L’ancien Premier ministre ivoirien Charles Konan Banny est décédé vendredi de complications pulmonaires et respiratoires liées au coronavirus, à Paris, où il avait récemment été évacué et hospitalisé.
Atteint du coronavirus à Abidjan, il avait été transféré le 4 septembre à l’hôpital américain de Neuilly où il est décédé vendredi 10 septembre, à 78 ans. Alors qu’il était depuis quinze jours pris en charge à la Pisam (Polyclinique Sainte Anne-Marie) à Abidjan, l’état de santé de l’ancien Premier ministre ivoirien, vacciné contre le Covid-19, avait nécessité un transfert d’urgence par un vol spécialement affrété.
Cadre du Parti démocratique de Côte d’Ivoire (PDCI), Charles Konan Banny avait été imposé comme Premier ministre à Laurent Gbagbo par la communauté internationale en décembre 2005, un poste qu’il quittera en avril 2007.
Après la sanglante crise post-électorale de 2010-2011, il avait été nommé président de la Commission vérité et réconciliation (CDVR), un poste stratégique. Entendre victimes et bourreaux de tous bords, diagnostiquer et guérir les maux ivoiriens, réconcilier pro-Ouattara et partisans du président déchu Laurent Gbagbo : « CKB », en héritier autoproclamé du premier chef d’État Félix Houphouët-Boigny – avec lequel il avait des liens familiaux -, avait obtenu des résultats contrastés. Malgré des témoignages poignants et l’audition de 72 000 victimes, la CDVR a eu un très faible écho dans la population et n’avait pas suscité la « catharsis » espérée en Côte d’Ivoire.
Nombreux hommages
La classe politique ivoirienne a largement salué sa mémoire. « Je rends hommage à un grand serviteur de l’État, une personnalité politique de premier plan dont la contribution à la réconciliation nationale a été importante », a réagi le président ivoirien Alassane Ouattara
« En ces terribles circonstances, mes premières pensées vont à l’endroit de son épouse déjà durement éprouvée par plusieurs deuils familiaux il y a seulement quelques temps », a réagi de son côté l’ancien Chef de l’Etat ivoirien, Laurent Gbagbo, non sans saluer « avec respect la mémoire de ce grand commis de l’Etat qui a été aussi mon proche collaborateur en tant que Premier ministre.»

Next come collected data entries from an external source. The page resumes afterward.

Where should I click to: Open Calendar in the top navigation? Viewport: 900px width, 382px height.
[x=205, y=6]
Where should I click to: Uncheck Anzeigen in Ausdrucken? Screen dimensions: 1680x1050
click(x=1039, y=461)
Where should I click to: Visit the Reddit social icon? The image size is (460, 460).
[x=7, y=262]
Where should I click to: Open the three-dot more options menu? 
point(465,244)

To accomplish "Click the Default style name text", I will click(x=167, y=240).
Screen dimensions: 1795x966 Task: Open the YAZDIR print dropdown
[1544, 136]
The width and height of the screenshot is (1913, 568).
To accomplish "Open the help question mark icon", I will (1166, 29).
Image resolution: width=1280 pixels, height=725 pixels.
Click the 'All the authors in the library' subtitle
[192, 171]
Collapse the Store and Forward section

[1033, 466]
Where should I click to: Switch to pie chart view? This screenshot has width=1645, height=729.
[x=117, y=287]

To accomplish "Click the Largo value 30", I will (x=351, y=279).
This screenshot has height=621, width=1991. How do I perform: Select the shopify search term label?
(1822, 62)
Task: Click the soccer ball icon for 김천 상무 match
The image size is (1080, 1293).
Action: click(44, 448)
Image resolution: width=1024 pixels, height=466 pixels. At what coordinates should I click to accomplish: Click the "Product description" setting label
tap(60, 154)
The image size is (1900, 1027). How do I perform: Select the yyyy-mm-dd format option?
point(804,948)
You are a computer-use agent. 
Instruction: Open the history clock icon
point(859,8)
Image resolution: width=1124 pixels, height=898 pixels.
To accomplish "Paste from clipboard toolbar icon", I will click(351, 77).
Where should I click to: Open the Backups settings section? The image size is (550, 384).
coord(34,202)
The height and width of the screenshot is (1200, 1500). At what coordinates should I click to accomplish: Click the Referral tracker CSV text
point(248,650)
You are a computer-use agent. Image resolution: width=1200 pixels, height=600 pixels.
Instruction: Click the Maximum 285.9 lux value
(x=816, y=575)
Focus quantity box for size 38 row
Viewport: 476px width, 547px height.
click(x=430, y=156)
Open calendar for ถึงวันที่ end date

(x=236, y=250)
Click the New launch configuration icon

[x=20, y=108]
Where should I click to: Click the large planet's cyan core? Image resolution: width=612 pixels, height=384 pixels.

« Tout au long de sa carrière (…) M. Charles Konan Banny a laissé des marques de l’image d’un travailleur acharné, déterminé et profondément attaché à la culture de résultats ; un serviteur exceptionnel et exemplaire », indique un communiqué du PDCI.
« J’ai appris avec une tristesse infinie le décès de Charles Konan Banny. J’ai servi dans son gouvernement lorsqu’il fut Premier ministre. Il demeura pour moi un aîné attentif, aux conseils éclairés et fraternels », a tweeté Patrick Achi, l’actuel chef du gouvernement. « Il a changé ma perception de la politique ivoirienne et de certains de ses acteurs », s’est pour sa part ému Guillaume Soro.
Les réactions dépassaient les frontières de la Côte d’Ivoire : l’ancien président béninois Thomas Boni Yayi a déploré la mort d’un « excellent technocrate, orfèvre des questions monétaires, financières et bancaires », estimant qu’il s’agissait d’une « grosse perte » pour la sous-région.
BCEAO
Né le 11 novembre 1942 à Divo (Sud), ce fils de planteur baoulé était diplômé de la prestigieuse École supérieure des sciences économiques et commerciales (Essec) de Paris. Après avoir travaillé dans la gestion d’État de la filière cacao en Côte d’Ivoire, premier exportateur mondial, il intègre en 1976 la Banque centrale des États de l’Afrique de l’Ouest (BCEAO) à son siège de Dakar, où il gravit tous les échelons.
Gouverneur par intérim de cette institution (1990-1993), il est confirmé dans ses fonctions le 1er janvier 1994, trois semaines avant la dévaluation du franc CFA, qui jouera un grand rôle dans son image d’«homme de la France ». Il y restera jusqu’à son arrivée en 2005 à la primature ivoirienne.